The transferor and transferee companies are deemed to be the same company. In essence, the effect of these rules is to apply the intra-group transfer rules in CTA09/S625 (as they stood before the FA 2005 amendments). Where the company uses fair value or mark-to-market accounting for the contract, CTA09/S628 applies as it does to conventional intra-group transfers.
CTA09/PT7/CH9 and CH10 do not apply if the merger or transfer of business is part of a scheme or arrangement in which tax avoidance is the main purpose, or one of the main purposes (CTA09/S677, S686). A company may apply to HMRC for clearance before a merger or transfer is effected. Any clearance application under this section should be sent to: Clearance and Counteraction Team, Anti-Avoidance Group, First Floor, 22 Kingsway, London WC2B 6NR, and copied to the HMRC Customer Relationship Manager if one is acting.
The chapters also do not apply to the transfer of a business if the transferor is a ‘transparent entity’ - a company without ordinary share capital and resident in a member state other than the UK (CTA09/S680).

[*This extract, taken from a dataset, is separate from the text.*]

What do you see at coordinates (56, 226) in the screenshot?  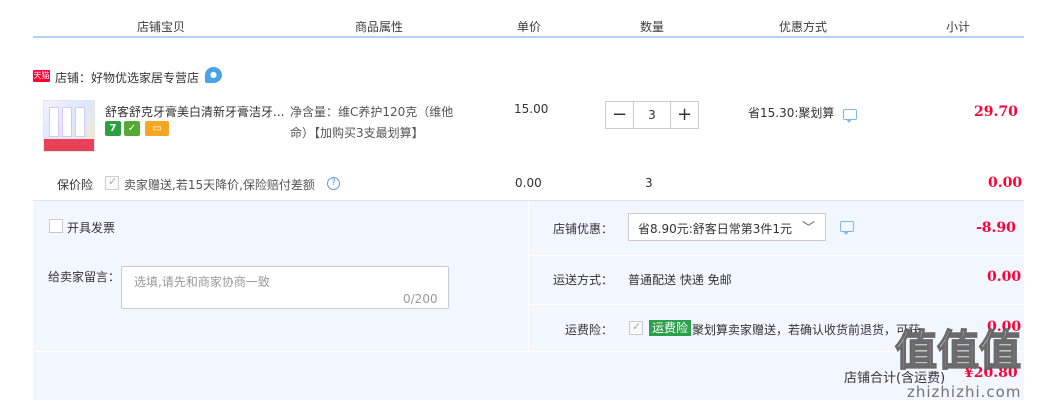 I see `invoice-checkbox` at bounding box center [56, 226].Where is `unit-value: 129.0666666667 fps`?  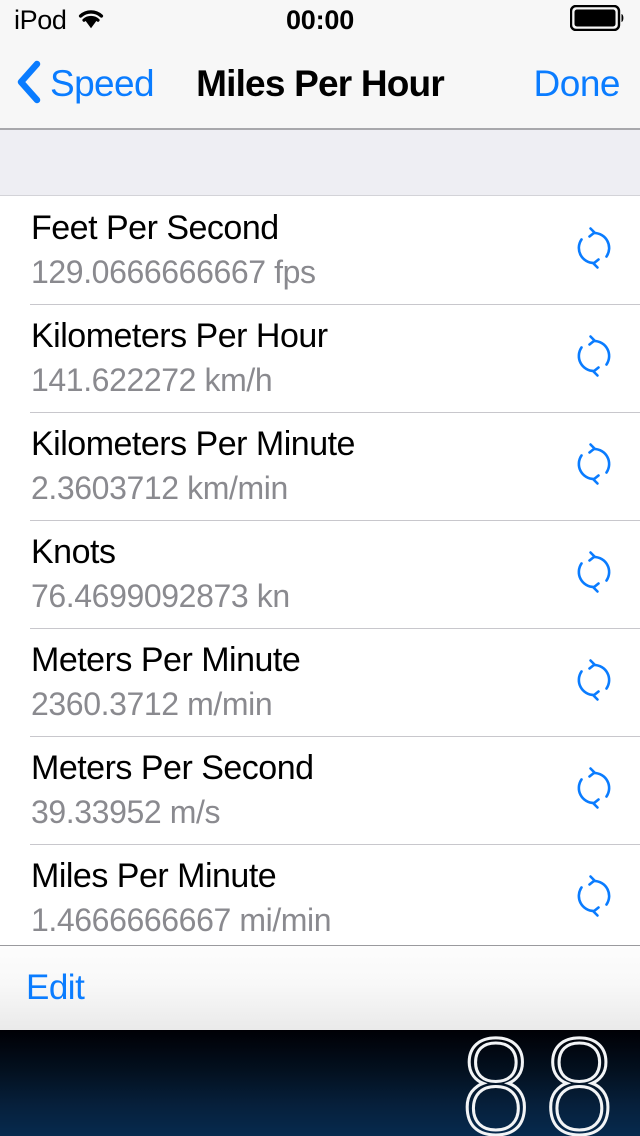
unit-value: 129.0666666667 fps is located at coordinates (174, 272).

Where a merger or business transfer involves a transfer of derivative contracts of a permanent establishment (of a UK company) in a Member State other than the UK, the UK has taxing rights on the transaction but double taxation relief is given for tax which would have been charged by the host Member State (absent the application of the Mergers Directive) in which the non-UK permanent establishment is located (TIOPA10/S116 to S119). Clearance applications under TIOPA10/S117(4) should be sent to the Anti-Avoidance Group Clearance and Counteraction Team at the above-mentioned address.